Turning Demucs into a Web-API

This article will take you through my journey of creating a Web/HTTP API that makes a pre-trained machine learning model available to clients (like browsers or curl-equipped terminals) over the public internet. The machine learning model I will use is Demucs, a source separation model.

REST vs. RPC: Uncovering the Blueprint of My API

As I embarked on the development of my API, I was convinced that I was adhering to REST, arguably the most popular architectural style chosen by developers for building web APIs. However, a deeper dive into the nuances of various API architectures revealed that my implementation more closely resembled an RPC style. The clue that sparked this realization was my approach to naming API routes with verbs such as “/prepareUpload”, “/infer”, and “/pollJob”. This verb-centric naming convention highlighted a focus on actions and commands, characteristic of RPC. In contrast, RESTful APIs typically feature URL paths that represent resources using nouns, such as “/uploads”, “/inferences”, and “/jobs/{jobId}”, reflecting a resource-oriented approach. This fundamental difference in route naming underscored the deviation from REST principles towards an RPC-oriented design in my API. Furthermore, my API can be more precisely classified as a JSON-RPC type, given its reliance on JSON as the data serialization format for client-server exchanges.

Deployment Strategy

I like to deploy my applications early in the development phase. Currently the infrastructure/hosting option I prefer using are Platform as a Service (PaaS) frameworks, specfically I enjoy using Railway as my infrastructure/hosting provider. I also think PaaS is a good choice for this project because it provides enough abstraction so that we don’t have to worry about the underlying runtime, but we still have the control to configure system libraries for our application like for example FFMPEG which we need in order for Demucs to work. PaaS providers like Railway also makes the deployment of your app very easy by allowing you to deploy it via a Github repository, and when you update the main branch, the hosting provider automatically deploys it.

The Initial File Upload Implementation

I began the development of my API with a straightforward objective: to enable file uploads through a single POST endpoint named “/uploadfile”. This endpoint was designed to accept binary data directly using multipart/form-data and required a single query parameter, ?separation_type, to define the desired stem type. Clients would interact with the API via a URL structured as follows:

https://banana.com/uploadfile?separation_type=vocals

Upon receiving the client's request, the server would parse the submitted form data, followed by the invocation of the infer() function to start processing the uploaded file for audio separation. Once the inference process finished, it would result in the generation of a new audio file corresponding to the requested stem type (be it vocals, drums, bass, or others), which is subsequently stored on the server. Finally, the “/uploadfile” endpoint streams this processed file back to the client as the response.

This solution, while simple and initially meeting the functional requirements, quickly revealed its limitations under scrutiny. Consider the following critical questions:

Each question underscores a fundamental challenge inherent in directly managing file storage on the same server as the API. The complexities of ensuring data persistence, scalability, and backup without a dedicated system become apparent. These challenges, if not addressed, can severely impact the reliability and efficiency of the service. Let’s see how we can use a managed serverless file storage service as a more resilient file handling strategy.

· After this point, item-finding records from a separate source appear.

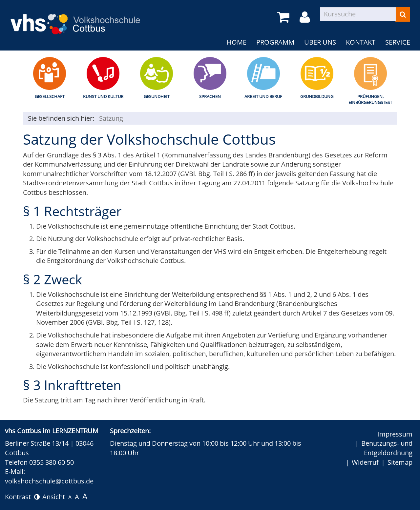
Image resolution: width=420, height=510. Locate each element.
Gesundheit (157, 96)
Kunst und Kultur (103, 96)
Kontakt (361, 42)
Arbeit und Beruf (263, 96)
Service (398, 42)
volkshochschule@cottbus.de (49, 481)
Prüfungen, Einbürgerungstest (370, 99)
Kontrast (22, 497)
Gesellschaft (50, 96)
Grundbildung (317, 96)
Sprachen (210, 96)
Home (237, 42)
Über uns (320, 42)
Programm (275, 42)
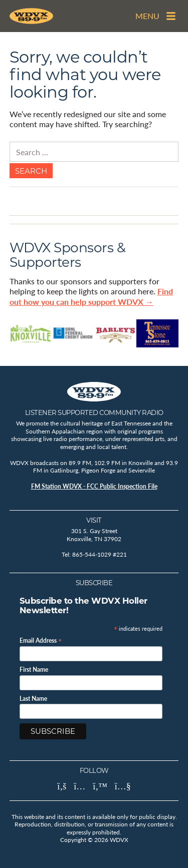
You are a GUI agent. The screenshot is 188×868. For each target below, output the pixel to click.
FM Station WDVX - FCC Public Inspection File (94, 486)
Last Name (33, 699)
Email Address (41, 640)
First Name (34, 670)
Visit (94, 520)
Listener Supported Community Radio (94, 412)
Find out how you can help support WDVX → (91, 296)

Integrating File Cloud Storage with R2

Instead of uploading files to the server, and then further upload it to a serverless file storage service, we will upload files directly from the browser to an R2 bucket using signed URLs generated by our server.

Handling Long-running Operations

Most API requests are usually immediate and synchronous and only takes milliseconds or a few seconds to respond. For example, retrieving user information from a social media API, querying current stock prices from a financial data API, fetching weather data for a specific location, or performing a search query on a search engine's API typically completes within this short time frame. These requests often involve retrieving real-time or near real-time data. Whether it's current weather conditions, the latest stock prices, or recent social media posts, the information is expected to be up-to-date, reflecting the most current state of affairs. The underlying assumption for these types of requests is that the response will be quick enough not to disrupt the flow of interaction.

However, when it comes to long-running operations (LROs), such as video encoding, large-scale data analysis, or in our specific area of interest, machine learning model inferences like audio processing or image recognition, the immediate and synchronous response expectation changes. These are not typical millisecond-response operations; they are more resource-intensive and require a thoughtful approach to how we make these results available.

LROs necessitate a shift from the synchronous to the asynchronous communication paradigm. Here, rather than waiting for the operation to complete, the client is initially provided with an acknowledgment that the request has been received and is being processed. This is commonly accompanied by a unique identifier for the LRO, which the client can use to poll for status updates or receive a callback upon completion if webhooks are implemented.